EXTRACTED TEXT:
● ● ● ● ●
Ilhan Omar Marries Campaign Consultant Months After Divorce from Ex-Husband: 'So Blessed'

Minnesota Rep. Ilhan Omar has re-married.

On Wednesday night, the Democratic lawmaker announced that she had tied the knot just over five months after filing for divorce from her ex-husband Ahmed Hirsi.

A spokesman for Omar confirmed to PEOPLE that Omar, 38, married Tim Mynett. According to NBC News, Mynett is a political consultant with the firm E Street Group, which has previously worked with Omar’s campaign.

“Got married!” Omar captioned a black-and-white selfie of the pair. “From partners in politics to life partners, so blessed. Alhamdulillah ❤️.”“They were married Islamically and legally,” Omar’s spokesman told PEOPLE.

Omar and her ex-husband Hirsi share three children. The congresswoman filed for divorce from Hirsi in early October and the split was finalized in early November, according to the Associated Press.

Hirsi reportedly remarried in December.

According to NBC News, Mynett’s ex-wife Beth had filed for divorce in August. The network reported that she accused him in court documents of having an affair with Omar and of making a “devastating and shocking declaration of love” for the lawmaker before their split.

At the time, Mynett reportedly denied allegations of an affair, charging the claim was part of a smear campaign.

Omar’s spokesman had no comment on the allegations when reached on Thursday.
● ● ● ● ●
DATA EXTRACTS:
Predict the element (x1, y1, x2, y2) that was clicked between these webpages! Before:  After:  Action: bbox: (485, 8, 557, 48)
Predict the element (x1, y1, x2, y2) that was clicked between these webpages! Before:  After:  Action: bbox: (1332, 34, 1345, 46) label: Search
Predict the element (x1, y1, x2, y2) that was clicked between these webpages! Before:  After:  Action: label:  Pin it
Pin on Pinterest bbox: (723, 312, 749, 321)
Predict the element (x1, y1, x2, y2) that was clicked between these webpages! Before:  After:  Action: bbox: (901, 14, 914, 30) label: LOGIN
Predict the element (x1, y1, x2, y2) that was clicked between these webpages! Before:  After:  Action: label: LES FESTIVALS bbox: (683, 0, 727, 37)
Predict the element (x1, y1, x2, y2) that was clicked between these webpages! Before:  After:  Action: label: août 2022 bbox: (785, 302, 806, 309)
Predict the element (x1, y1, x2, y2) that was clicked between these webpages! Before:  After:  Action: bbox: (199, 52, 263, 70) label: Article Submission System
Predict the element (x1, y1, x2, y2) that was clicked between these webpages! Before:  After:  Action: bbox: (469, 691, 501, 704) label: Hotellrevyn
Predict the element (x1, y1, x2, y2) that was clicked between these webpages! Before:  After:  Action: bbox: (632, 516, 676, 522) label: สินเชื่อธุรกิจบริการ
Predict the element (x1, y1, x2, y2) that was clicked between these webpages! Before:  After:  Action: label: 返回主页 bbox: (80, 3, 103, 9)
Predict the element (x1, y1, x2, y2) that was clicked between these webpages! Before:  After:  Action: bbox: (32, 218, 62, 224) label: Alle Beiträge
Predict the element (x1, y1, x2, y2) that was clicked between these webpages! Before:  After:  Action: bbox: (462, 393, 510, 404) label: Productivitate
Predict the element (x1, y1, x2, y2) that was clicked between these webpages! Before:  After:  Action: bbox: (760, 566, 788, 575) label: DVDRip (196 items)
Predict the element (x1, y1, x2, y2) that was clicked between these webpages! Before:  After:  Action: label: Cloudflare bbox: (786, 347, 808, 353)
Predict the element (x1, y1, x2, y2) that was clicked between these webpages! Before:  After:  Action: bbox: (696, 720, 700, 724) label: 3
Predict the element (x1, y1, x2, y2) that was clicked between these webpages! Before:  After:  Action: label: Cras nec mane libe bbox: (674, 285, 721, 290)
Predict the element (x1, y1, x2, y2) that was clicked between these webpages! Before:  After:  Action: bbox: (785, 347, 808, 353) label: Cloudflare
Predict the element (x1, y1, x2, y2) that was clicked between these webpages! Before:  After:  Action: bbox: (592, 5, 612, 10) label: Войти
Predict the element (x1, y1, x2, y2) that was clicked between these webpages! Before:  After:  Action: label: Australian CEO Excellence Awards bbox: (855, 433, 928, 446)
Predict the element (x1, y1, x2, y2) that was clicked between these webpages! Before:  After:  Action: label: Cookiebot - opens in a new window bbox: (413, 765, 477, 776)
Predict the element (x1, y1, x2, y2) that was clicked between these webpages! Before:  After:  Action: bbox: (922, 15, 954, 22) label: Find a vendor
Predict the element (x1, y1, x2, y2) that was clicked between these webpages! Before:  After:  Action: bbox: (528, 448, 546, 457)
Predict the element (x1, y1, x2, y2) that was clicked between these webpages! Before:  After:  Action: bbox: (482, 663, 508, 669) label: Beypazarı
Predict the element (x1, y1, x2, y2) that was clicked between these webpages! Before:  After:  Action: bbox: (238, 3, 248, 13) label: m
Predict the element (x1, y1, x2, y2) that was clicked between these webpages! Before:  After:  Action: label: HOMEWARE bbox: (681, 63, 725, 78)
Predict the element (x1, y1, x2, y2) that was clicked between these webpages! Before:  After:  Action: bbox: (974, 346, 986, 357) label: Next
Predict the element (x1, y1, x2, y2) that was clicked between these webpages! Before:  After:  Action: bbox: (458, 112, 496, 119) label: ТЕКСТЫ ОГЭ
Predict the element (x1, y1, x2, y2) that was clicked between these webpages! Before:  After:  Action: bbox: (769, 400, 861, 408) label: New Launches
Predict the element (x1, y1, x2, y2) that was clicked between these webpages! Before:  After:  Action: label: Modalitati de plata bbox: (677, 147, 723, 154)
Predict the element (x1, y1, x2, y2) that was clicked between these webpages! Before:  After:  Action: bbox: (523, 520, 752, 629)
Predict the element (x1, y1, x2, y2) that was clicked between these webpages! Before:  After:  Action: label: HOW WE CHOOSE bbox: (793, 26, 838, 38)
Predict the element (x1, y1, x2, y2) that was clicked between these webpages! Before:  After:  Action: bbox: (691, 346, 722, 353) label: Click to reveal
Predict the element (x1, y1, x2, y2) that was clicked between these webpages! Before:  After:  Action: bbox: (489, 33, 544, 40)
● ● ● ● ●
REQUIRED ACTION A: Condense the paragraph of the Ilhan Omar article that begins "According to NBC News, Mynett's ex-wife Beth" into a short bulleted list that keeps its main facts.
REQUIRED ACTION B: Reproduce the stretch of the Ilhan Omar article from "Omar and her" through "the Associated Press.".
REQUIRED ACTION C: Write what comes next in the Ilhan Omar article, picking up after its final sentence.

RESULT A:
- NBC News reported that Mynett's ex-wife, Beth, filed for divorce in August.
- In court documents, she accused him of having an affair with Omar.
- She also said that before their split he made a "devastating and shocking declaration of love" for the lawmaker.

RESULT B:
Omar and her ex-husband Hirsi share three children. The congresswoman filed for divorce from Hirsi in early October and the split was finalized in early November, according to the Associated Press.

RESULT C:
RELATED: Rep. Ilhan Omar Is Divorcing Her Husband, with Whom She Shares 3 Kids: ‘a Difficult Time’

Separately, in 2016, Omar shot down the claim spread in some right-wing circles — which she called “absurd and offensive” — that her previous husband, Ahmed Nur Said Elmi, was actually her brother and the two had really wed to advance his own immigration case.

RELATED: Rep. Ilhan Omar’s Ex-Husband Reportedly Got Remarried Weeks After Divorce

Omar, one of the few Muslims in Congress, is a leading progressive voice in U.S. politics and has been a frequent target of conservative attacks as well as racist vitriol online.

A former state lawmaker, she arrived in the U.S. as a young Somali refugee and later became a citizen.

She was first elected to Minnesota’s House of Representatives in 2016 and joined the U.S. House in the fall of 2018 as Democrats overwhelmingly won the midterm elections.